**DOCUMENT EXCERPT**

7.10.3.3 Abnormal cases

If the UE receives a CREATE_CHILD_SA response message with an IKEv2 notify payload indicating an error from the N3IWF for untrusted non-3GPP access and the TNGF for trusted non-3GPP access, the UE shall delete the IKE SA and any associated child SAs as specified in subclause 7.4.

If the UE does not receive any CREATE_CHILD_SA response message from the N3IWF for untrusted non-3GPP access and the TNGF for trusted non-3GPP access, the UE shall discard all states associated with the IKE SA and any child SAs that were negotiated using that IKE SA. In addition, the UE shall inform the upper layers that the access stratum connection has been released.

7.11 IPsec SA rekeying procedure

7.11.1 General

The N3IWF for untrusted non-3GPP access, the TNGF for trusted non-3GPP access and the UE may support the IPsec SA rekeying procedure as specified in IETF RFC 7296 [6]. If the N3IWF for untrusted non-3GPP access, the TNGF for trusted non-3GPP access and the UE support the IPsec SA rekying procedure, the UE, the N3IWF for untrusted non-3GPP access and the TNGF for trusted non-3GPP access shall proactively rekey the IPsec SA. Upon rekeying of an IPsec SA, the UE, the N3IWF for untrusted non-3GPP access and the TNGF for trusted non-3GPP access shall maintain the old IPsec for the incoming data while establishing the new one. The old IPsec shall be deleted upon the completion of the establishement of the new one by the UE, the N3IWF for untrusted non-3GPP access and the TNGF for trusted non-3GPP access. The UE, the N3IWF for untrusted non-3GPP access and the TNGF for trusted non-3GPP access are separately responsible for enforcing their time expiration policies to rekey the IPsec when needed. IETF RFC 7296 [6] describes how to avoid the simultaneous IPsec SA and IKE SA rekeying.

**DATASET CONTENT**

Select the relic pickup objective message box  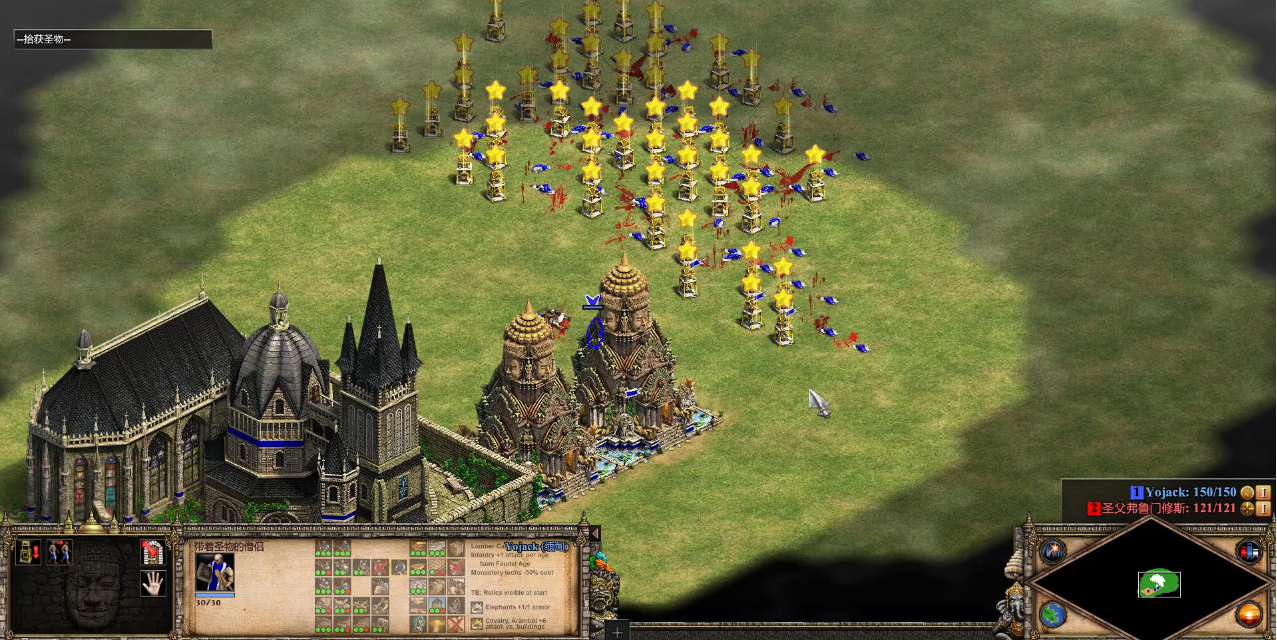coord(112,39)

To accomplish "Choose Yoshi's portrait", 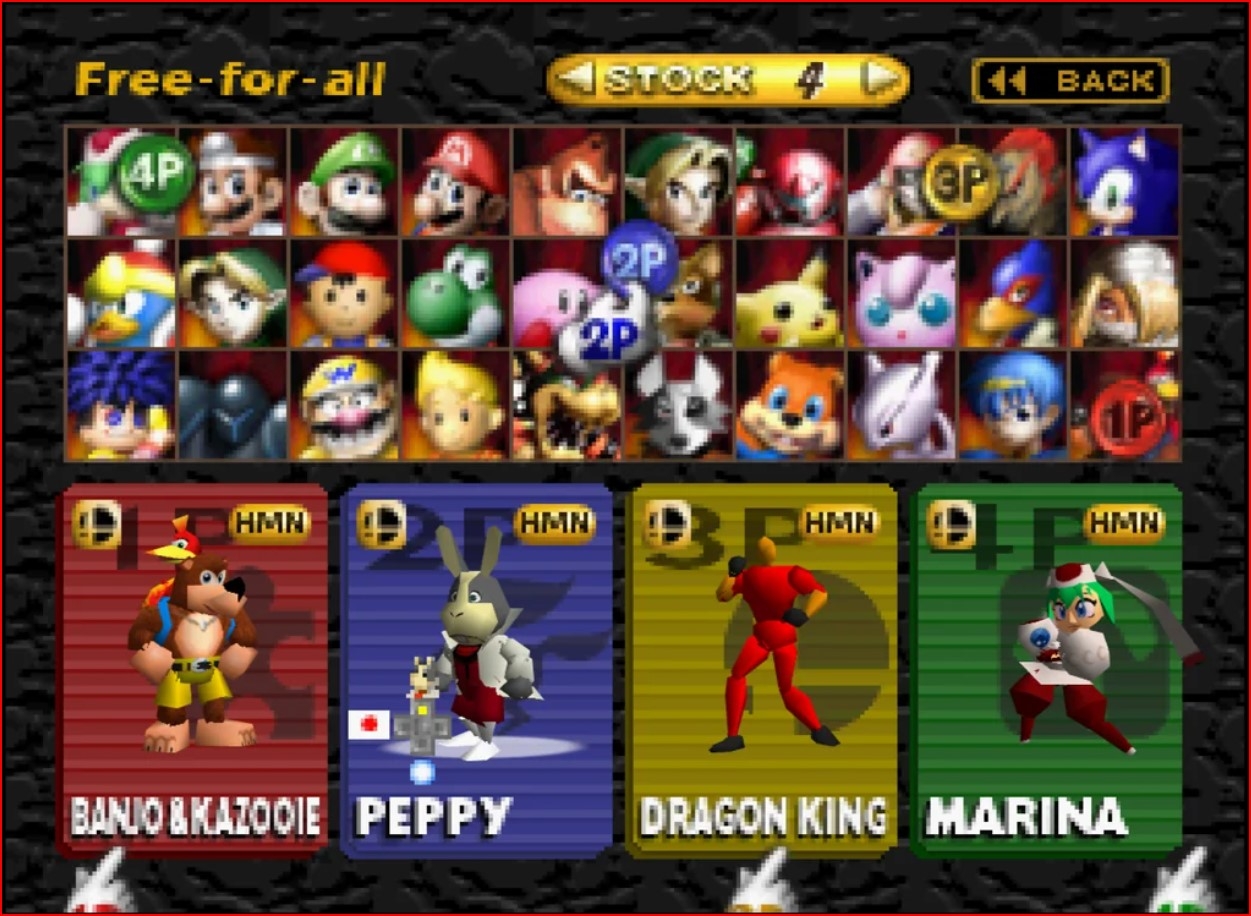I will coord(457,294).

**EXERCISE REQUIREMENTS**
a - Translate this sentence from the IPsec SA rekeying excerpt into German: "In addition, the UE shall inform the upper layers that the access stratum connection has been released."
b - Continue the IPsec SA rekeying excerpt, picking up right after its final sentence.

**ANSWERS TO THE EXERCISES**
a - Zusätzlich muss das UE die oberen Schichten darüber informieren, dass die Access-Stratum-Verbindung freigegeben wurde.

b -
7.11.2 N3IWF-initiated and TNGF-initiated IPsec SA rekeying procedure

7.11.2.1 N3IWF-initiated and TNGF-initiated IPsec SA rekeying procedure initiation

The N3IWF for untrusted non-3GPP access and the TNGF for trusted non-3GPP access shall initiate the IPsec SA rekeying procedure by sending a CREATE_CHILD_SA request message with a REKEY_SA Notify payload including a Protocol ID set to "3" and the N3IWF’s ESP SPI for untrusted non-3GPP access and the TNGF’s ESP SPI for trusted non-3GPP access for the IPsec SA.

7.11.2.2 N3IWF-initiated and TNGF-initiated IPsec SA rekeying procedure completion

Upon reception of the CREATE_CHILD_SA request message with a REKEY_SA Notify payload including a Protocol ID set to "3" and the N3IWF’s ESP SPI for untrusted non-3GPP access or the TNGF’s ESP SPI for trusted non-3GPP access for the IPsec SA, if the UE accepts the IPsec SA rekeying request, the UE shall send a CREATE_CHILD_SA response message without an IKEv2 notify payload indicating an error, shall set the UE’s ESP SPI to the ESP SPI created by the CREATE_CHILD_SA request/response pair and shall set;

a) the N3IWF’s ESP SPI for untrusted non-3GPP access; or

b) the TNGF’s ESP SPI for trsuted non-3GPP access;

to the N3IWF’s ESP SPI created by the CREATE_CHILD_SA request/response pair.

7.11.2.3 Abnormal cases

If the N3IWF for untrusted non-3GPP access and the TNGF for trusted non-3GPP access receive a CREATE_CHILD_SA response message with an IKEv2 notify payload indicating an error from the UE, the N3IWF shall delete the IPsec SA as specified in subclause 7.7. Additionally, if the IPsec SA is the signalling IPsec SA, the N3IWF for untrusted non-3GPP access and the TNGF for trusted non-3GPP access shall delete the IKE SA as specified in subclause 7.4.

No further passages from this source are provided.